A day after the discovery of Anglo-Saxon treasure was announced to the public, Birmingham Museum and Art Gallery put a selection of the still-earth-covered objects on display until 13 October. Thereafter, the Staffordshire hoard will head to the British Museum where the artefacts will undergo forensic study before being sold and the proceeds divided – as per the 1996 Treasure Act – between the finder of the haul and the owner of the land.

Notwithstanding experts ruling it out as a burial chamber, the sheer quantity of gold reminds you of Tutankhamun’s tomb, with amateur treasure-hunter Terry Herbert taking on the role of professional archaeologist Howard Carter.

Talking of Carter, it is the seventieth anniversary of his death. But this find (totaling 1,500 items) is being compared to one in 1939, not 1922 (when roughly 3,500 were discovered), and the Sutton Hoo discoveries.

Yet, the comparison with a burial ship does not do Mr. Herbert’s hoard much justice: his 5kg of 7th-century gold and 2.5 kg of silver far surpassing the 1.5 kg of Anglo-Saxon gold found seventy years ago.

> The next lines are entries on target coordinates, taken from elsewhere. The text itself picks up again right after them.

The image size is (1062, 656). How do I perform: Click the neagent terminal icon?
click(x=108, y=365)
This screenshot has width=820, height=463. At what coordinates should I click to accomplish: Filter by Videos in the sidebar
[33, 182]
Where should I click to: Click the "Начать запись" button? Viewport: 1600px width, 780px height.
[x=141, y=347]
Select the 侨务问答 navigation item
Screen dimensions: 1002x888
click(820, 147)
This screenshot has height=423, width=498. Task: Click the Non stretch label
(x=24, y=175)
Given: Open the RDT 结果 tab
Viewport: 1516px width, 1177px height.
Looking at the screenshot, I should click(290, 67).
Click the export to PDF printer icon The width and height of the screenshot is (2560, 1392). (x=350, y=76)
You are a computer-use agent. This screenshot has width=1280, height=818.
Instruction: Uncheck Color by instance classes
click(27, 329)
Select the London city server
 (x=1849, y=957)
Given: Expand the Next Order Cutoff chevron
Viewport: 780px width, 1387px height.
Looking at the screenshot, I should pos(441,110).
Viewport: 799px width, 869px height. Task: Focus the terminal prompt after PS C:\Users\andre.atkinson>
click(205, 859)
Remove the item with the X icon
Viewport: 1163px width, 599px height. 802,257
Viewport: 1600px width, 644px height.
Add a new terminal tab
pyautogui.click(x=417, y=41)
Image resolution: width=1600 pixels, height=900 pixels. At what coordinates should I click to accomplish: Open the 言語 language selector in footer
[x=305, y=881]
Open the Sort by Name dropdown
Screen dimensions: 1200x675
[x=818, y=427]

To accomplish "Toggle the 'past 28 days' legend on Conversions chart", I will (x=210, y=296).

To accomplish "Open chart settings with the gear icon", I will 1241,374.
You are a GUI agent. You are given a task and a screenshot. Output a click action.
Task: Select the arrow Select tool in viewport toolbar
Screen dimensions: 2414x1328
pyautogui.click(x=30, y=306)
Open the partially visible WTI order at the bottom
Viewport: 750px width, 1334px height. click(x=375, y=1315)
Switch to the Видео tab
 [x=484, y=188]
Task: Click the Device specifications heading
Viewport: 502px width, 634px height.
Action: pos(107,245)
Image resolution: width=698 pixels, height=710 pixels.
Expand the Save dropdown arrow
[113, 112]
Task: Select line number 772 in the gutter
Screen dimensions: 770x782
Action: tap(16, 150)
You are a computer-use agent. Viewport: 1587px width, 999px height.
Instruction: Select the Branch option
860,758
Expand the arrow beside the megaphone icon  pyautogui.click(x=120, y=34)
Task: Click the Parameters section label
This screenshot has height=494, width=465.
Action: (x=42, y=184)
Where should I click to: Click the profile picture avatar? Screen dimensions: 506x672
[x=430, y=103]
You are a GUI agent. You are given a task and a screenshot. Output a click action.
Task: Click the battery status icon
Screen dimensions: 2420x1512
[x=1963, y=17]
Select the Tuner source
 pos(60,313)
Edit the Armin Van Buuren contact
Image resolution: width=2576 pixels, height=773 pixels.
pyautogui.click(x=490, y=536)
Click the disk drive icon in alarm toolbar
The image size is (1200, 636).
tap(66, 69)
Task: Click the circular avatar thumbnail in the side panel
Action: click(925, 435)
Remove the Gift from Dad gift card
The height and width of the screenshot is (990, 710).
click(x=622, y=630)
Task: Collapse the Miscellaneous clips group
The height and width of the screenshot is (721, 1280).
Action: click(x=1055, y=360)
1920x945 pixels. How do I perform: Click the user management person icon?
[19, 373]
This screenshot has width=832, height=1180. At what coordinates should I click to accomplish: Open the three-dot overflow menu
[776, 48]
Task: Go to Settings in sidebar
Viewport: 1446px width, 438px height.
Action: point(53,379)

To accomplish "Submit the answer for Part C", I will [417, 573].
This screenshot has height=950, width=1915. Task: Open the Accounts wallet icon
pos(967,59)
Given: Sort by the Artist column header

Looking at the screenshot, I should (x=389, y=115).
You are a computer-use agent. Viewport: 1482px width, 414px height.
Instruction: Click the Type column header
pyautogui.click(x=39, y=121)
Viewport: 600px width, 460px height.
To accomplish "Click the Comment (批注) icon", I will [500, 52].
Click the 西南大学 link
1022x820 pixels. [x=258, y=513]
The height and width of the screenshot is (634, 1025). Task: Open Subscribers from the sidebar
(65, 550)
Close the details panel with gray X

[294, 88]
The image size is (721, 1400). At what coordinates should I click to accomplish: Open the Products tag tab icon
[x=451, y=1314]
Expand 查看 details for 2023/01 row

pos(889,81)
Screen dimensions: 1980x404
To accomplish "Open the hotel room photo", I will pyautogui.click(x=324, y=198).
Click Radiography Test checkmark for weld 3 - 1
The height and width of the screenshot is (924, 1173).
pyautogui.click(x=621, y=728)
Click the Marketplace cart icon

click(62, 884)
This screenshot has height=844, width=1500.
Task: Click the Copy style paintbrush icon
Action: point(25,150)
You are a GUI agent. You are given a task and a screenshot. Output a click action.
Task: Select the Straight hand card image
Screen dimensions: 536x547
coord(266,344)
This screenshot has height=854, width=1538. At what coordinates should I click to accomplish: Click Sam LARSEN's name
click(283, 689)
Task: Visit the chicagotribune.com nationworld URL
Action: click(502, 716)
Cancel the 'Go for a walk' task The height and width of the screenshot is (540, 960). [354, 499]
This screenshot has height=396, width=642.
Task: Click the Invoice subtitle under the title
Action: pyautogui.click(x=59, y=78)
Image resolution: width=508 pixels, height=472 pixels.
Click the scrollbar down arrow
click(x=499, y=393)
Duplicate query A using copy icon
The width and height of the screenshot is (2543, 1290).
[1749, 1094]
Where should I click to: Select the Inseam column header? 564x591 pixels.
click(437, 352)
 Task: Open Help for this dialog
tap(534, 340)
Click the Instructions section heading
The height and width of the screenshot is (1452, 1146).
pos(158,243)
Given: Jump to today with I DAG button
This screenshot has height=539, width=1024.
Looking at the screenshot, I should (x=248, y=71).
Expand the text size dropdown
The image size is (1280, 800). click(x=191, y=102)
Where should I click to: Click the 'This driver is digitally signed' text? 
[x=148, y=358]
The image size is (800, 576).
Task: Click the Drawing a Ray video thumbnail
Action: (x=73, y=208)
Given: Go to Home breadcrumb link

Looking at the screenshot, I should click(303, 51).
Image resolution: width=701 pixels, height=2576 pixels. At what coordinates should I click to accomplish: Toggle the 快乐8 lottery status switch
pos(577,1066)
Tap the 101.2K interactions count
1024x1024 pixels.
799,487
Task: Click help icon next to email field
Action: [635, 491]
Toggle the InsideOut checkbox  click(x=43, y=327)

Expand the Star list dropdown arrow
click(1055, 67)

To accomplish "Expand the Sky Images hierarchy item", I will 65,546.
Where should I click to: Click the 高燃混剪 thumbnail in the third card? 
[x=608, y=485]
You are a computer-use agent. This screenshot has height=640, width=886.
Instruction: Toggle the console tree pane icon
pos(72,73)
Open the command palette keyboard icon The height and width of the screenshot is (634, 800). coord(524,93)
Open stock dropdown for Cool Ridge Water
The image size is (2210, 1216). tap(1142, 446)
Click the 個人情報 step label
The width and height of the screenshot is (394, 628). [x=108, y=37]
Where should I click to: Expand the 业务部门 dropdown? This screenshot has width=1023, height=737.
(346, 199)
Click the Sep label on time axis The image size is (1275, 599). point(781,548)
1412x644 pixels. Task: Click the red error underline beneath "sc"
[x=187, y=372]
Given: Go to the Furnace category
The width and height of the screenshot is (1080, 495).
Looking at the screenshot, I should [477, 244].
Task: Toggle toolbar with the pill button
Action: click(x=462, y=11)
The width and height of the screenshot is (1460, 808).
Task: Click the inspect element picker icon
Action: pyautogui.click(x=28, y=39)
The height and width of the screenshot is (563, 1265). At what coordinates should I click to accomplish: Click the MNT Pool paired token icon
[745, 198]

Parallels aside, the artefacts will no doubt change our perception of the Dark Ages and rewrite history; history hitherto foundered on myth rather than historical documentation.

According to the Birmingham Mail, more than 1,000 people had flocked to the museum by close of business on Friday. After queues that stretched out of the doors into the city’s Chamberlain Square, visitors were able to see more than 30 exhibits across four glass cabinets in what is a makeshift but magnificent exhibition.

Comprised mainly of “consummate” metalwork from hilts and helmets, but also showcasing a repertoire of Christian crosses, the treasure dates from between 675 and 725AD, a period when pre-English kingdoms were fighting for supremacy.

One of the most significant objects from the hoard is a small strip of gold inscribed with a war-like quotation from the Bible.

Its Latin inscription translates as: “Rise up, O Lord, and may thy enemies be dispersed and those who hate thee be driven from thy face” (Numbers 10:35).

Other objects have still yet to be identified.